*THE PROBLEM*
Word for word, reproduce the records that follow.

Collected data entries

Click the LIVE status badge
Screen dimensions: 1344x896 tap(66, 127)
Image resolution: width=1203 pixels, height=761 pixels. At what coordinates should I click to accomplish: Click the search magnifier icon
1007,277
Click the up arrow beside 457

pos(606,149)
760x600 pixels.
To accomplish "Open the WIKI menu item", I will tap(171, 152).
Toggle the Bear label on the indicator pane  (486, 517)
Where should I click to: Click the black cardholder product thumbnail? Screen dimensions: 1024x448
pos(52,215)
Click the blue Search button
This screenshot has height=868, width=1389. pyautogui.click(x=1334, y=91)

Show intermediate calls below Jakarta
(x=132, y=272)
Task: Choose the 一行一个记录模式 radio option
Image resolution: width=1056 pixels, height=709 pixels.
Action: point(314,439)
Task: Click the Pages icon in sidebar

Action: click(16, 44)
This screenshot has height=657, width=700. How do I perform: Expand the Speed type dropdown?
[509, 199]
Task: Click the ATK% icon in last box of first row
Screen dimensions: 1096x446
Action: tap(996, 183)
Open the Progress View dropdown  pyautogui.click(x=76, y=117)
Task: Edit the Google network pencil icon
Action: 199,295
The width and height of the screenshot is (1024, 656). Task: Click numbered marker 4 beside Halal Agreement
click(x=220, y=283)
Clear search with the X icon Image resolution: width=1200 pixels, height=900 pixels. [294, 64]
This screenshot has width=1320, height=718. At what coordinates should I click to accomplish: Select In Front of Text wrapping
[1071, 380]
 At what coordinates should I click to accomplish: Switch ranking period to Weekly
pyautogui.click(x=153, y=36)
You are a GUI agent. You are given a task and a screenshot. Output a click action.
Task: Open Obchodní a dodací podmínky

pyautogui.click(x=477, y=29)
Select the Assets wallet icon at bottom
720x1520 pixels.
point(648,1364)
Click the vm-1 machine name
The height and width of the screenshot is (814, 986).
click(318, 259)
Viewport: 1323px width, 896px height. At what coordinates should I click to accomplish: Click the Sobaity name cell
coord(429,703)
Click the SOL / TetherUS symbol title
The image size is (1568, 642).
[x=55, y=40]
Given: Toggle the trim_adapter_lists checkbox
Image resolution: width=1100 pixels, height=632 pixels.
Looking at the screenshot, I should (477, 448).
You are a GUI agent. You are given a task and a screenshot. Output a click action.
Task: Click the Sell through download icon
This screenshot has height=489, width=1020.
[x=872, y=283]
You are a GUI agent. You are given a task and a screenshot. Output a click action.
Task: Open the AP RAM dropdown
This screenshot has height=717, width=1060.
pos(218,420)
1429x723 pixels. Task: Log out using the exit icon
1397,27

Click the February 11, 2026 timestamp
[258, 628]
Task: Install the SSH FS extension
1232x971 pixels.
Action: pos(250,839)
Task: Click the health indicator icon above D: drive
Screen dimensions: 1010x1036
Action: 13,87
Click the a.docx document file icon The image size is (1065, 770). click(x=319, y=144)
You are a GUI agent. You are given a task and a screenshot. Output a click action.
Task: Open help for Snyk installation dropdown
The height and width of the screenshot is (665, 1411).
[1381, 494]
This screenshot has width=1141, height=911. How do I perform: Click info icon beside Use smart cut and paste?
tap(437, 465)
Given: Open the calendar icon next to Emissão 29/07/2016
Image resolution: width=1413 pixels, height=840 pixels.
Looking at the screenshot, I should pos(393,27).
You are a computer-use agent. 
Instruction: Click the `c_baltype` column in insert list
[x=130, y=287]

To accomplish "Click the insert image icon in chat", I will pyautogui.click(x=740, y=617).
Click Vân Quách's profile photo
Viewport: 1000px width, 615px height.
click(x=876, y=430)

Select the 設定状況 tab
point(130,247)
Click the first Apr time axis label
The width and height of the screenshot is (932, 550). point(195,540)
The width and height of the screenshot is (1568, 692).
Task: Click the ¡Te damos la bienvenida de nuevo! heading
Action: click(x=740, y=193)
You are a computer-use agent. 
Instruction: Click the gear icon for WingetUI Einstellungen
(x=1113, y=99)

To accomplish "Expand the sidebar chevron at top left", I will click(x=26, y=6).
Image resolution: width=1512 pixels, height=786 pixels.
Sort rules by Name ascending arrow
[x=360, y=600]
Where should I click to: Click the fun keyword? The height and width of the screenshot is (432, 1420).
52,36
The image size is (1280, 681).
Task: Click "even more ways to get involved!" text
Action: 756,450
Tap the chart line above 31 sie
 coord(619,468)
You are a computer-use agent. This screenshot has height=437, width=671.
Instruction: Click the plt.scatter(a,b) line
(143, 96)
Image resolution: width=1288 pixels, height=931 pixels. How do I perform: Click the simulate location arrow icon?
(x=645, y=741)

*ANSWER TO THIS TASK*
Click the LIVE status badge
Screen dimensions: 1344x896 tap(66, 127)
Image resolution: width=1203 pixels, height=761 pixels. At what coordinates should I click to accomplish: Click the search magnifier icon
1007,277
Click the up arrow beside 457

pos(606,149)
760x600 pixels.
To accomplish "Open the WIKI menu item", I will tap(171, 152).
Toggle the Bear label on the indicator pane  (486, 517)
Where should I click to: Click the black cardholder product thumbnail? Screen dimensions: 1024x448
pos(52,215)
Click the blue Search button
This screenshot has height=868, width=1389. pyautogui.click(x=1334, y=91)

Show intermediate calls below Jakarta
(x=132, y=272)
Task: Choose the 一行一个记录模式 radio option
Image resolution: width=1056 pixels, height=709 pixels.
Action: point(314,439)
Task: Click the Pages icon in sidebar

Action: click(16, 44)
This screenshot has height=657, width=700. How do I perform: Expand the Speed type dropdown?
[509, 199]
Task: Click the ATK% icon in last box of first row
Screen dimensions: 1096x446
Action: tap(996, 183)
Open the Progress View dropdown  pyautogui.click(x=76, y=117)
Task: Edit the Google network pencil icon
Action: 199,295
The width and height of the screenshot is (1024, 656). Task: Click numbered marker 4 beside Halal Agreement
click(x=220, y=283)
Clear search with the X icon Image resolution: width=1200 pixels, height=900 pixels. [294, 64]
This screenshot has width=1320, height=718. At what coordinates should I click to accomplish: Select In Front of Text wrapping
[1071, 380]
 At what coordinates should I click to accomplish: Switch ranking period to Weekly
pyautogui.click(x=153, y=36)
You are a GUI agent. You are given a task and a screenshot. Output a click action.
Task: Open Obchodní a dodací podmínky

pyautogui.click(x=477, y=29)
Select the Assets wallet icon at bottom
720x1520 pixels.
point(648,1364)
Click the vm-1 machine name
The height and width of the screenshot is (814, 986).
click(318, 259)
Viewport: 1323px width, 896px height. At what coordinates should I click to accomplish: Click the Sobaity name cell
coord(429,703)
Click the SOL / TetherUS symbol title
The image size is (1568, 642).
[x=55, y=40]
Given: Toggle the trim_adapter_lists checkbox
Image resolution: width=1100 pixels, height=632 pixels.
Looking at the screenshot, I should (477, 448).
You are a GUI agent. You are given a task and a screenshot. Output a click action.
Task: Click the Sell through download icon
This screenshot has height=489, width=1020.
[x=872, y=283]
You are a GUI agent. You are given a task and a screenshot. Output a click action.
Task: Open the AP RAM dropdown
This screenshot has height=717, width=1060.
pos(218,420)
1429x723 pixels. Task: Log out using the exit icon
1397,27

Click the February 11, 2026 timestamp
[258, 628]
Task: Install the SSH FS extension
1232x971 pixels.
Action: pos(250,839)
Task: Click the health indicator icon above D: drive
Screen dimensions: 1010x1036
Action: 13,87
Click the a.docx document file icon The image size is (1065, 770). click(x=319, y=144)
You are a GUI agent. You are given a task and a screenshot. Output a click action.
Task: Open help for Snyk installation dropdown
The height and width of the screenshot is (665, 1411).
[1381, 494]
This screenshot has width=1141, height=911. How do I perform: Click info icon beside Use smart cut and paste?
tap(437, 465)
Given: Open the calendar icon next to Emissão 29/07/2016
Image resolution: width=1413 pixels, height=840 pixels.
Looking at the screenshot, I should pos(393,27).
You are a computer-use agent. 
Instruction: Click the `c_baltype` column in insert list
[x=130, y=287]

To accomplish "Click the insert image icon in chat", I will pyautogui.click(x=740, y=617).
Click Vân Quách's profile photo
Viewport: 1000px width, 615px height.
click(x=876, y=430)

Select the 設定状況 tab
point(130,247)
Click the first Apr time axis label
The width and height of the screenshot is (932, 550). point(195,540)
The width and height of the screenshot is (1568, 692).
Task: Click the ¡Te damos la bienvenida de nuevo! heading
Action: click(x=740, y=193)
You are a computer-use agent. 
Instruction: Click the gear icon for WingetUI Einstellungen
(x=1113, y=99)

To accomplish "Expand the sidebar chevron at top left", I will click(x=26, y=6).
Image resolution: width=1512 pixels, height=786 pixels.
Sort rules by Name ascending arrow
[x=360, y=600]
Where should I click to: Click the fun keyword? The height and width of the screenshot is (432, 1420).
52,36
The image size is (1280, 681).
Task: Click "even more ways to get involved!" text
Action: 756,450
Tap the chart line above 31 sie
 coord(619,468)
You are a computer-use agent. This screenshot has height=437, width=671.
Instruction: Click the plt.scatter(a,b) line
(143, 96)
Image resolution: width=1288 pixels, height=931 pixels. How do I perform: Click the simulate location arrow icon?
(x=645, y=741)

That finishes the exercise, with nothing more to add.